И были еще – Воробьевы горы, – в этих горах жили американские горы – как же про них рассказать? Спорили: «Неверно, это французские горы…» Мы не слушали. Было некогда: сердцебиение начиналось, еще когда среди старших мы подходили к ни на что не похожему сооружению из взнесенных, и падающих, и снова взнесенных горбатостей, обретя билеты, право на приобщение к полету, толклись с расширенными зрачками в ожидании зова. Когда же, удерживаемые и подталкиваемые, мы переступали какой-то порог, водружась на сиденье посреди пустоты, высоко над Москва-рекой, не видя ни ее, ни светящейся дали, – ощущали, что внезапно что-то уходит из-под ног, и в свисте ветра, прыжка сумасшедшего, мы, вцепясь в перила, обрамлявшие сиденья, ухали в пропасть и, взлетев, рушились еще ниже в беспрерывном полете, – ты – переставал быть, ты только дышал и боялся, летел, пропадал, цепляясь за пол ступнями, и единственно твоим было биение сердца, захлебнувшегося собой. Нет, не так и не то: наслаждение, хрупкое, как свист ветра в ушах, как эти взлетания и уханья в бездну, которые сейчас прекратятся… Взлет уже глаже, и по устающей сгорбленности, распрямляясь, вылетанье к концу, внезапно под ноги легшему… И тогда, обессиленные, под говор старших, медленно вверх по тропинке, в море кустов, – к той террасе крынкинского ресторана, где шипучка, грушевая и пирожные и откуда – сиянье высоты, воздуха, и Москва вдали – россыпь жемчужин, и шелковым ручейком – блеск реки…
Весна 1902 года. Новая гувернантка – революционерка Мария Генриховна. Андреевы
Весна. Уже тает снег, идут дожди, вечера длинные, светлые. Мы уже в драповых пальто с пелеринками, в матросских беретах. В этот год нас взяли «на вербу» – вербный базар на Красной площади. Как я боялась, что меня, младшую, не возьмут! Но Лёра настояла, меня взяли.
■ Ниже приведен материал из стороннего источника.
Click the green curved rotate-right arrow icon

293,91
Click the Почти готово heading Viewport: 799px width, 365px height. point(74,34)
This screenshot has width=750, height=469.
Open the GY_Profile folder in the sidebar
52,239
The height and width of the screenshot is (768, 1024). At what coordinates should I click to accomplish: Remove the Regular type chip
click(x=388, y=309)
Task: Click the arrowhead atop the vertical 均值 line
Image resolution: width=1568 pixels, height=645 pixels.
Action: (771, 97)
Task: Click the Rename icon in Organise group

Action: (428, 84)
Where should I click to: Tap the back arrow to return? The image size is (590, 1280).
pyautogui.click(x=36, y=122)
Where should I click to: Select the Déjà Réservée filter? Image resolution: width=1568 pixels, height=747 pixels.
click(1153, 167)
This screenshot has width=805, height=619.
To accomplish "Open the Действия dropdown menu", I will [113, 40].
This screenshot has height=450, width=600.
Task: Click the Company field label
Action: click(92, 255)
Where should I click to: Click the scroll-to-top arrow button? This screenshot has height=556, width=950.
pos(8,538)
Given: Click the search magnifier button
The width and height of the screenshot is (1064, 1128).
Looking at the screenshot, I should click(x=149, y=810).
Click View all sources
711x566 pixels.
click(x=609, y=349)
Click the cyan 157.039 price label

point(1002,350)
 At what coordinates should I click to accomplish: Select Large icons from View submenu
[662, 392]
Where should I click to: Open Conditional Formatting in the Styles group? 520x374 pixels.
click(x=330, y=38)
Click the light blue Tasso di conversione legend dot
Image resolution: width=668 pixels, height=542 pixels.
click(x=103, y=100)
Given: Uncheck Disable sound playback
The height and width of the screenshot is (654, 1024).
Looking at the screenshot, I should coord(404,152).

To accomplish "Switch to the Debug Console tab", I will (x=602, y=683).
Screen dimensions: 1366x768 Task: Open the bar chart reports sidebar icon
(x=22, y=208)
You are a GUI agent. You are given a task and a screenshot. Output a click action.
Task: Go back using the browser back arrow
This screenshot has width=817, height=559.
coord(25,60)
Огромная площадь полна народу. Местами приходилось проталкиваться. Вербные игрушки – «тещины языки», с писком вылетавшие на проходящих, надувающиеся колбасой; свинки, тоненько визжа, испускающие дух, морские чертики, «американские жители» в колбах с подкрашенной водой, в стеклянных трубках с резинкой на круглом отверстии – все верещало, оглушало, сверкало. Жареный миндаль в бумажных тюбиках, орехи, вязкие сладкие стручки, турецкие бобы и маковники (последние мы не ели, не нравились). Гармоника, цимбалы, балалайки… Синяя небесная эмаль весеннего дня, вновь после зимы, облака над Кремлем!
К весне мама отпустила гувернантку и взяла нам русскую немку. Ее звали Мария Генриховна. Мы почти все время говорили с ней по-русски. Высокая, ширококостная, худая. В ней было что-то жалобное. Мы скоро узнали, что она много страдала, что она – «за народ», «против царя». Она тоже привязалась к нам. Это была первая гувернантка, с которой у нас завязались интимные отношения, и первый человек, заговоривший с нами на тему народной печали. Ластясь к ней, мы называли ее «Киска». Мы были счастливы, что она будет с нами в Тарусе. Это был друг.